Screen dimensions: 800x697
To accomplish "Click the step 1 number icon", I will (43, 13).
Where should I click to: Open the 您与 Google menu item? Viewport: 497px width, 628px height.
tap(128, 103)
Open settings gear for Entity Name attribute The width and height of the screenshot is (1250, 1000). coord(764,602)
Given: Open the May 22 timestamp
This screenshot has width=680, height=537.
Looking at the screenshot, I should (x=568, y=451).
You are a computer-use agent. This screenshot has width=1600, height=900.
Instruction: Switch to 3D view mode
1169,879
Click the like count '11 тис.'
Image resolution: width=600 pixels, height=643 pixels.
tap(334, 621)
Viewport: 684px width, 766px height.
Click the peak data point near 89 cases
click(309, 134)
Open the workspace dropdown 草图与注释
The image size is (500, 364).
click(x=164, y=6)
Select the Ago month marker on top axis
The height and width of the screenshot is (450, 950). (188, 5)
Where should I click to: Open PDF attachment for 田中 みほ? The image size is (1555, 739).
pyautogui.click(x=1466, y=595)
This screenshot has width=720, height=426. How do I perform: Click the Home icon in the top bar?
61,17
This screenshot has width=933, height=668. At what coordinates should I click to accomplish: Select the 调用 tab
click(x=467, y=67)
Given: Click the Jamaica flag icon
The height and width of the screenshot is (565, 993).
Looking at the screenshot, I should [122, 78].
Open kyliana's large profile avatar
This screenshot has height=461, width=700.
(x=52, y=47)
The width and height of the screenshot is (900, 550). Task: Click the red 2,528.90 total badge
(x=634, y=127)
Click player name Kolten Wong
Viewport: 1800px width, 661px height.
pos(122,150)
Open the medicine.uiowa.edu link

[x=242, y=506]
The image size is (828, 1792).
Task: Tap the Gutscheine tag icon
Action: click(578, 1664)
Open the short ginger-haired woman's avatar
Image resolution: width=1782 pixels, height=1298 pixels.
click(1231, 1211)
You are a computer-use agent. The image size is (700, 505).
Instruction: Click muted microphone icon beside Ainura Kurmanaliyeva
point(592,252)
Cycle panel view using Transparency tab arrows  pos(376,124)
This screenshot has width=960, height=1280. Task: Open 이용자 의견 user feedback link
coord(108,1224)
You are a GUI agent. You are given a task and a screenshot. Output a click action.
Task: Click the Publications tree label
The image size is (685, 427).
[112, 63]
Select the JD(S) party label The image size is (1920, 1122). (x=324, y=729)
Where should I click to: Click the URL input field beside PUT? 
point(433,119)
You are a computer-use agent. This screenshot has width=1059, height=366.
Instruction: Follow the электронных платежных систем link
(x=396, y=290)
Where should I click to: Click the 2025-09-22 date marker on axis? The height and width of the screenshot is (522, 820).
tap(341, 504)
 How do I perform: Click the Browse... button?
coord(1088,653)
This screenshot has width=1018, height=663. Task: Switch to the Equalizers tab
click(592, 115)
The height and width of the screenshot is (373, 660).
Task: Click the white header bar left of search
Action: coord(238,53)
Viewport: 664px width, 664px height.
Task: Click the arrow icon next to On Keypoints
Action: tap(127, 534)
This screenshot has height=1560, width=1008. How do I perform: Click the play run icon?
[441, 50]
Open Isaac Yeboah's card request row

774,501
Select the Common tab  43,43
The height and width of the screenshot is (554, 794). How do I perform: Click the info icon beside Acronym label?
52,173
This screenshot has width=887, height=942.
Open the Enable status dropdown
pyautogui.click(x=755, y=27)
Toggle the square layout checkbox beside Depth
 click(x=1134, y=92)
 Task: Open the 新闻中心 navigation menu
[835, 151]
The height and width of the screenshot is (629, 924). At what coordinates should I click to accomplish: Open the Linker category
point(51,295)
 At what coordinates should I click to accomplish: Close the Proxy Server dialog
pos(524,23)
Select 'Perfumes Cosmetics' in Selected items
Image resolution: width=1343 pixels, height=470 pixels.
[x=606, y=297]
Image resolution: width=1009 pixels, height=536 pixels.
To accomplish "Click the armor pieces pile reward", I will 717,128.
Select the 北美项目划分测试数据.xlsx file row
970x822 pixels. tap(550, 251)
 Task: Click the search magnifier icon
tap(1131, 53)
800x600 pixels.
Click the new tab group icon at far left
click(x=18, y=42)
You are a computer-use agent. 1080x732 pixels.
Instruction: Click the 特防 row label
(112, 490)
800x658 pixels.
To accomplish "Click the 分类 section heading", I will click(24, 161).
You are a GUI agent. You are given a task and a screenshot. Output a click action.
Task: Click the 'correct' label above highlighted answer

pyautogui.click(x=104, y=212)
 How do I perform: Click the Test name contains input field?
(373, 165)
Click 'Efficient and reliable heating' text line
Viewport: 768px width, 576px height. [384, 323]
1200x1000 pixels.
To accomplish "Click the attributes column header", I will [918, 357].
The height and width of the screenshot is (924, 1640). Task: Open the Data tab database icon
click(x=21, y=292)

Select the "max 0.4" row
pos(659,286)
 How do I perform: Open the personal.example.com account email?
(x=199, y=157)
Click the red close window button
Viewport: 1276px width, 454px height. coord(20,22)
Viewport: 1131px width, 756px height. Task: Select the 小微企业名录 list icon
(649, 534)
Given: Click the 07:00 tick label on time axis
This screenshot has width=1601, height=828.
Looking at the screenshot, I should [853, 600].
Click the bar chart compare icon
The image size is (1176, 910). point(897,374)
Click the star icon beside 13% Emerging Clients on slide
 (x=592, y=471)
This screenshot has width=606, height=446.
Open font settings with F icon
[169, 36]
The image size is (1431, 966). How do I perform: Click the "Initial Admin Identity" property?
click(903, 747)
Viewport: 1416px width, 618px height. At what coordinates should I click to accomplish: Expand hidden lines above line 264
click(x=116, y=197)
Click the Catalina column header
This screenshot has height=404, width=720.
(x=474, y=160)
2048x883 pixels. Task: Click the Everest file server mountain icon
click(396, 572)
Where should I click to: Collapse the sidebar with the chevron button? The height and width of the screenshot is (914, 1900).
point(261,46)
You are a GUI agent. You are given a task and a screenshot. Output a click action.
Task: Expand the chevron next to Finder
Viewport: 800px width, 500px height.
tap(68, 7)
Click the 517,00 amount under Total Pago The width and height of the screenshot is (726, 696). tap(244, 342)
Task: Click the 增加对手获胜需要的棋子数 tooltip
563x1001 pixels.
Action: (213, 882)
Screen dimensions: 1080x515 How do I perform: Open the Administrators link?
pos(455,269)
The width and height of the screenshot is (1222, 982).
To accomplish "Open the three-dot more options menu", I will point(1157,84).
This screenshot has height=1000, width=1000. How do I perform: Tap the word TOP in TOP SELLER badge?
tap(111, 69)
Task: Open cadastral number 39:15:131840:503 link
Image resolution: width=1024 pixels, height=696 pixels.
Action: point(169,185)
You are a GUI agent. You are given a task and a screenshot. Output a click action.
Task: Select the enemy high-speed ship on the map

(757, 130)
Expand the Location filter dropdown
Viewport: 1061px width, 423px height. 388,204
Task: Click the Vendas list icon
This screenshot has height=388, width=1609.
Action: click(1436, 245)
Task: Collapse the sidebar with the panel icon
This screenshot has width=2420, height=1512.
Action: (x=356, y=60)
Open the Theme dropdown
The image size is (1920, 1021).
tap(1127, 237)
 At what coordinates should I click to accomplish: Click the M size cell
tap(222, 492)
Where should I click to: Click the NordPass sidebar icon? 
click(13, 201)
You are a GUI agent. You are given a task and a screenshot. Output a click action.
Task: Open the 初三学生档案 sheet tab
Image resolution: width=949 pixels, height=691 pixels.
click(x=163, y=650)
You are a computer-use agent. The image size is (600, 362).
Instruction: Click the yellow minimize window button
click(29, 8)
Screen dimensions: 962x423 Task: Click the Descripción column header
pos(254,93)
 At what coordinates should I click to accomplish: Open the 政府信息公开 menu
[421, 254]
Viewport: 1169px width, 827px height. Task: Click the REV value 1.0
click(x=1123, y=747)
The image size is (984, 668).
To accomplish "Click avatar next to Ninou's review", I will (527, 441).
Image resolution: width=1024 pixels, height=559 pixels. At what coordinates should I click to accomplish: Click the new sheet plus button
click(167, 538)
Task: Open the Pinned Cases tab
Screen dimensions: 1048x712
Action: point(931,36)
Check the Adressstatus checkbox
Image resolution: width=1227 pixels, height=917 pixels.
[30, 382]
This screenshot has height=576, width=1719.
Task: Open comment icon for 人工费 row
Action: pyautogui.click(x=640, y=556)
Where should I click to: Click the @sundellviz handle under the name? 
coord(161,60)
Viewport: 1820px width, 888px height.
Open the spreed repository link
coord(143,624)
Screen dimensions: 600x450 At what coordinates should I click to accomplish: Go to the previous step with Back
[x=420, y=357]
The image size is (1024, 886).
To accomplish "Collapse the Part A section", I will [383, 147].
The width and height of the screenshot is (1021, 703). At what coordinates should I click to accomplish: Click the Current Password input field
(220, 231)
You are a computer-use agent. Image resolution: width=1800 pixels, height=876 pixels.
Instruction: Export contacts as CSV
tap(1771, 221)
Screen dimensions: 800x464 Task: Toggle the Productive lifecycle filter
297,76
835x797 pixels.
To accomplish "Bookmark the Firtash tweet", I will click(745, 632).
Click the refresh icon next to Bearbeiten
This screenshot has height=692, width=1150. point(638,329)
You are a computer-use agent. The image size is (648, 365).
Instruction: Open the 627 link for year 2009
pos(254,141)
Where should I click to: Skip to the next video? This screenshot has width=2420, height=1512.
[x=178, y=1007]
════
Only the lines from the opening of the material through the line with "Given: Click the Jamaica flag icon" should be echoed, exactly as written.

_RESPONSE TO THIS TASK_
Screen dimensions: 800x697
To accomplish "Click the step 1 number icon", I will (43, 13).
Where should I click to: Open the 您与 Google menu item? Viewport: 497px width, 628px height.
tap(128, 103)
Open settings gear for Entity Name attribute The width and height of the screenshot is (1250, 1000). coord(764,602)
Given: Open the May 22 timestamp
This screenshot has width=680, height=537.
Looking at the screenshot, I should (x=568, y=451).
You are a computer-use agent. This screenshot has width=1600, height=900.
Instruction: Switch to 3D view mode
1169,879
Click the like count '11 тис.'
Image resolution: width=600 pixels, height=643 pixels.
tap(334, 621)
Viewport: 684px width, 766px height.
Click the peak data point near 89 cases
click(309, 134)
Open the workspace dropdown 草图与注释
The image size is (500, 364).
click(x=164, y=6)
Select the Ago month marker on top axis
The height and width of the screenshot is (450, 950). (188, 5)
Where should I click to: Open PDF attachment for 田中 みほ? The image size is (1555, 739).
pyautogui.click(x=1466, y=595)
This screenshot has width=720, height=426. How do I perform: Click the Home icon in the top bar?
61,17
This screenshot has width=933, height=668. At what coordinates should I click to accomplish: Select the 调用 tab
click(x=467, y=67)
Given: Click the Jamaica flag icon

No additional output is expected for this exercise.